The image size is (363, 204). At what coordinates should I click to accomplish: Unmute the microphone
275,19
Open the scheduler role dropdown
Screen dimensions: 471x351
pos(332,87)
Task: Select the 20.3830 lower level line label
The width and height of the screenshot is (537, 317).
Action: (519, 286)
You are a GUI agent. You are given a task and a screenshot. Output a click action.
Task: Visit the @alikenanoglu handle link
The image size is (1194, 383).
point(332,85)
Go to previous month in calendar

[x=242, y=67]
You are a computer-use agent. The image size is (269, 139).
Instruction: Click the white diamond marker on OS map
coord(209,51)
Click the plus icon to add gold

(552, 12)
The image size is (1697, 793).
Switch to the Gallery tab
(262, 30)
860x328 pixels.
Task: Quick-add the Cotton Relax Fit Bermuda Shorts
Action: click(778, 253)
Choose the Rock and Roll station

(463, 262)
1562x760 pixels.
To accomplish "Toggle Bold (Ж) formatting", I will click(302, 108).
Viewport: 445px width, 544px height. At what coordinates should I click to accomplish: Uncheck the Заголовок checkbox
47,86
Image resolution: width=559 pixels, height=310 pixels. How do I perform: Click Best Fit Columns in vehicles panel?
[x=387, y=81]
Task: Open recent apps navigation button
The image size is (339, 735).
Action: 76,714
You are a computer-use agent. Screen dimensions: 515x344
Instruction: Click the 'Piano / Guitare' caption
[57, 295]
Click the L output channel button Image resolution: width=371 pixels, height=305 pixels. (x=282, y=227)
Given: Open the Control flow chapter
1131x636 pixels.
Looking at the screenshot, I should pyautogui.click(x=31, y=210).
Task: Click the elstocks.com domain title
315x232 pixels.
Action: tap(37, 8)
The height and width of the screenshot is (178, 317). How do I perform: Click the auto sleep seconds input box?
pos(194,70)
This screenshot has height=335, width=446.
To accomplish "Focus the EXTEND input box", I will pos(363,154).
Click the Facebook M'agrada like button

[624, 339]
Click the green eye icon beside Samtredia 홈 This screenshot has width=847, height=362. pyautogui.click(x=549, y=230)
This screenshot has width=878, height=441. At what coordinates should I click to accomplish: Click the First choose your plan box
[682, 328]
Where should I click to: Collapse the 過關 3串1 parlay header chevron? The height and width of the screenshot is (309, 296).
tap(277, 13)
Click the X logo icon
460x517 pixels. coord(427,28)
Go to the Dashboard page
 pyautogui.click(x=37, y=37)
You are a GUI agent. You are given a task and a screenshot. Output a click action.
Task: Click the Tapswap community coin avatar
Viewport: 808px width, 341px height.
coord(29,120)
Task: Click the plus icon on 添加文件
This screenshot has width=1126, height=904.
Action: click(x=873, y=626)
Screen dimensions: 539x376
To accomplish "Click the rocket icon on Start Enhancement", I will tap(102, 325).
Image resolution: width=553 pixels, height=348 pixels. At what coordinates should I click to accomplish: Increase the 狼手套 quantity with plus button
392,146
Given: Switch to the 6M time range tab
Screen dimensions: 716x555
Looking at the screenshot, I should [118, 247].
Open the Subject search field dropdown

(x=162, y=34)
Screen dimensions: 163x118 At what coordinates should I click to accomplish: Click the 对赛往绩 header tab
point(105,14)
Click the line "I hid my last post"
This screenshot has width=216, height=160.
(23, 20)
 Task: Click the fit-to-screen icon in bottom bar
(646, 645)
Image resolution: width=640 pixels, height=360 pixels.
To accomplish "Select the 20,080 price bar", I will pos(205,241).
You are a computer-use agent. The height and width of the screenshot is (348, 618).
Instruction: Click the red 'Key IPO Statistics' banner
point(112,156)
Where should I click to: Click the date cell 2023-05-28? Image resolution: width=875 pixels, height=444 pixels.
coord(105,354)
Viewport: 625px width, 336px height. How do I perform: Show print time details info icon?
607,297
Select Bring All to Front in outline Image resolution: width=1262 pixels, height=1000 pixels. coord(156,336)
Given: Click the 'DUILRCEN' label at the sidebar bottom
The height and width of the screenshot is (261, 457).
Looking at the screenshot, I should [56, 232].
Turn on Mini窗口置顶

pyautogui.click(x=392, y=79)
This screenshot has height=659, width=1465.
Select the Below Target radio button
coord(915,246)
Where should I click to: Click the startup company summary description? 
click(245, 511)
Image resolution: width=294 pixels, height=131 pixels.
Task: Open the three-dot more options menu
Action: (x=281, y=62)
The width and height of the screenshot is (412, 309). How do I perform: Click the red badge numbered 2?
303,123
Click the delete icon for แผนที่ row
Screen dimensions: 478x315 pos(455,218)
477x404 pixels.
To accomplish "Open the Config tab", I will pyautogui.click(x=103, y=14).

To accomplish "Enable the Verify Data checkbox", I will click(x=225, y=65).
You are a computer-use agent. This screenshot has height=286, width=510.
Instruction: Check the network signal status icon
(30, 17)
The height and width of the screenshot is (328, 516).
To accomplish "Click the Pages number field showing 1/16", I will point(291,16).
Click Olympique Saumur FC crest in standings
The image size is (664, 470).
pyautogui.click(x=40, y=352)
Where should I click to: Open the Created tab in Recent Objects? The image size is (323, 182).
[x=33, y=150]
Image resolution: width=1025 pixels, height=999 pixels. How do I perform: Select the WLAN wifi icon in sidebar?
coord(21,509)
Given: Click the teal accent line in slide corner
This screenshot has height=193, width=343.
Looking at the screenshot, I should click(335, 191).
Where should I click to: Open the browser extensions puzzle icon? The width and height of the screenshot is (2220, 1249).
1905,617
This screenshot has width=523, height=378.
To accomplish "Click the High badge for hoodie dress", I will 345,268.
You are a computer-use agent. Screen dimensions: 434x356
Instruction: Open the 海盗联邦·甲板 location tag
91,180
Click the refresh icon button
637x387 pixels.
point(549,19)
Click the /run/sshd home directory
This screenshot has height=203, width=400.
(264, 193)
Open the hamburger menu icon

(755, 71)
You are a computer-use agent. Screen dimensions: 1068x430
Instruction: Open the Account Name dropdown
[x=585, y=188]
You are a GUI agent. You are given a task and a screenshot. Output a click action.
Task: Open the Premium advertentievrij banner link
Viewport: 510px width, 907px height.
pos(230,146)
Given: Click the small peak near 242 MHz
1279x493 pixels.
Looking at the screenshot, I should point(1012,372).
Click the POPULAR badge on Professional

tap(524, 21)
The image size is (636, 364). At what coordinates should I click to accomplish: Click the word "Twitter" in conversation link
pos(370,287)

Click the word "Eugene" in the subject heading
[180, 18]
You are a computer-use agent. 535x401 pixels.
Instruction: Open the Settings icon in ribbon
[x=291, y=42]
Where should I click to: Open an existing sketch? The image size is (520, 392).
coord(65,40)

Directions:
Repeat all of the data exactly. Include every line.

The answer:
The image size is (363, 204). At what coordinates should I click to accomplish: Unmute the microphone
275,19
Open the scheduler role dropdown
Screen dimensions: 471x351
pos(332,87)
Task: Select the 20.3830 lower level line label
The width and height of the screenshot is (537, 317).
Action: (519, 286)
You are a GUI agent. You are given a task and a screenshot. Output a click action.
Task: Visit the @alikenanoglu handle link
The image size is (1194, 383).
point(332,85)
Go to previous month in calendar

[x=242, y=67]
You are a computer-use agent. The image size is (269, 139).
Instruction: Click the white diamond marker on OS map
coord(209,51)
Click the plus icon to add gold

(552, 12)
The image size is (1697, 793).
Switch to the Gallery tab
(262, 30)
860x328 pixels.
Task: Quick-add the Cotton Relax Fit Bermuda Shorts
Action: click(778, 253)
Choose the Rock and Roll station

(463, 262)
1562x760 pixels.
To accomplish "Toggle Bold (Ж) formatting", I will click(302, 108).
Viewport: 445px width, 544px height. At what coordinates should I click to accomplish: Uncheck the Заголовок checkbox
47,86
Image resolution: width=559 pixels, height=310 pixels. How do I perform: Click Best Fit Columns in vehicles panel?
[x=387, y=81]
Task: Open recent apps navigation button
The image size is (339, 735).
Action: 76,714
You are a computer-use agent. Screen dimensions: 515x344
Instruction: Click the 'Piano / Guitare' caption
[57, 295]
Click the L output channel button Image resolution: width=371 pixels, height=305 pixels. (x=282, y=227)
Given: Open the Control flow chapter
1131x636 pixels.
Looking at the screenshot, I should pyautogui.click(x=31, y=210).
Task: Click the elstocks.com domain title
315x232 pixels.
Action: tap(37, 8)
The height and width of the screenshot is (178, 317). How do I perform: Click the auto sleep seconds input box?
pos(194,70)
This screenshot has height=335, width=446.
To accomplish "Focus the EXTEND input box", I will pos(363,154).
Click the Facebook M'agrada like button

[624, 339]
Click the green eye icon beside Samtredia 홈 This screenshot has width=847, height=362. pyautogui.click(x=549, y=230)
This screenshot has width=878, height=441. At what coordinates should I click to accomplish: Click the First choose your plan box
[682, 328]
Where should I click to: Collapse the 過關 3串1 parlay header chevron? The height and width of the screenshot is (309, 296).
tap(277, 13)
Click the X logo icon
460x517 pixels. coord(427,28)
Go to the Dashboard page
 pyautogui.click(x=37, y=37)
You are a GUI agent. You are given a task and a screenshot. Output a click action.
Task: Click the Tapswap community coin avatar
Viewport: 808px width, 341px height.
coord(29,120)
Task: Click the plus icon on 添加文件
This screenshot has width=1126, height=904.
Action: click(x=873, y=626)
Screen dimensions: 539x376
To accomplish "Click the rocket icon on Start Enhancement", I will tap(102, 325).
Image resolution: width=553 pixels, height=348 pixels. At what coordinates should I click to accomplish: Increase the 狼手套 quantity with plus button
392,146
Given: Switch to the 6M time range tab
Screen dimensions: 716x555
Looking at the screenshot, I should [118, 247].
Open the Subject search field dropdown

(x=162, y=34)
Screen dimensions: 163x118 At what coordinates should I click to accomplish: Click the 对赛往绩 header tab
point(105,14)
Click the line "I hid my last post"
This screenshot has width=216, height=160.
(23, 20)
 Task: Click the fit-to-screen icon in bottom bar
(646, 645)
Image resolution: width=640 pixels, height=360 pixels.
To accomplish "Select the 20,080 price bar", I will pos(205,241).
You are a computer-use agent. The height and width of the screenshot is (348, 618).
Instruction: Click the red 'Key IPO Statistics' banner
point(112,156)
Where should I click to: Click the date cell 2023-05-28? Image resolution: width=875 pixels, height=444 pixels.
coord(105,354)
Viewport: 625px width, 336px height. How do I perform: Show print time details info icon?
607,297
Select Bring All to Front in outline Image resolution: width=1262 pixels, height=1000 pixels. coord(156,336)
Given: Click the 'DUILRCEN' label at the sidebar bottom
The height and width of the screenshot is (261, 457).
Looking at the screenshot, I should [56, 232].
Turn on Mini窗口置顶

pyautogui.click(x=392, y=79)
This screenshot has height=659, width=1465.
Select the Below Target radio button
coord(915,246)
Where should I click to: Click the startup company summary description? 
click(245, 511)
Image resolution: width=294 pixels, height=131 pixels.
Task: Open the three-dot more options menu
Action: (x=281, y=62)
The width and height of the screenshot is (412, 309). How do I perform: Click the red badge numbered 2?
303,123
Click the delete icon for แผนที่ row
Screen dimensions: 478x315 pos(455,218)
477x404 pixels.
To accomplish "Open the Config tab", I will pyautogui.click(x=103, y=14).

To accomplish "Enable the Verify Data checkbox", I will click(x=225, y=65).
You are a computer-use agent. This screenshot has height=286, width=510.
Instruction: Check the network signal status icon
(30, 17)
The height and width of the screenshot is (328, 516).
To accomplish "Click the Pages number field showing 1/16", I will point(291,16).
Click Olympique Saumur FC crest in standings
The image size is (664, 470).
pyautogui.click(x=40, y=352)
Where should I click to: Open the Created tab in Recent Objects? The image size is (323, 182).
[x=33, y=150]
Image resolution: width=1025 pixels, height=999 pixels. How do I perform: Select the WLAN wifi icon in sidebar?
coord(21,509)
Given: Click the teal accent line in slide corner
This screenshot has height=193, width=343.
Looking at the screenshot, I should click(335, 191).
Where should I click to: Open the browser extensions puzzle icon? The width and height of the screenshot is (2220, 1249).
1905,617
This screenshot has width=523, height=378.
To accomplish "Click the High badge for hoodie dress", I will 345,268.
You are a computer-use agent. Screen dimensions: 434x356
Instruction: Open the 海盗联邦·甲板 location tag
91,180
Click the refresh icon button
637x387 pixels.
point(549,19)
Click the /run/sshd home directory
This screenshot has height=203, width=400.
(264, 193)
Open the hamburger menu icon

(755, 71)
You are a computer-use agent. Screen dimensions: 1068x430
Instruction: Open the Account Name dropdown
[x=585, y=188]
You are a GUI agent. You are given a task and a screenshot. Output a click action.
Task: Open the Premium advertentievrij banner link
Viewport: 510px width, 907px height.
pos(230,146)
Given: Click the small peak near 242 MHz
1279x493 pixels.
Looking at the screenshot, I should point(1012,372).
Click the POPULAR badge on Professional

tap(524, 21)
The image size is (636, 364). At what coordinates should I click to accomplish: Click the word "Twitter" in conversation link
pos(370,287)

Click the word "Eugene" in the subject heading
[180, 18]
You are a computer-use agent. 535x401 pixels.
Instruction: Open the Settings icon in ribbon
[x=291, y=42]
Where should I click to: Open an existing sketch? The image size is (520, 392).
coord(65,40)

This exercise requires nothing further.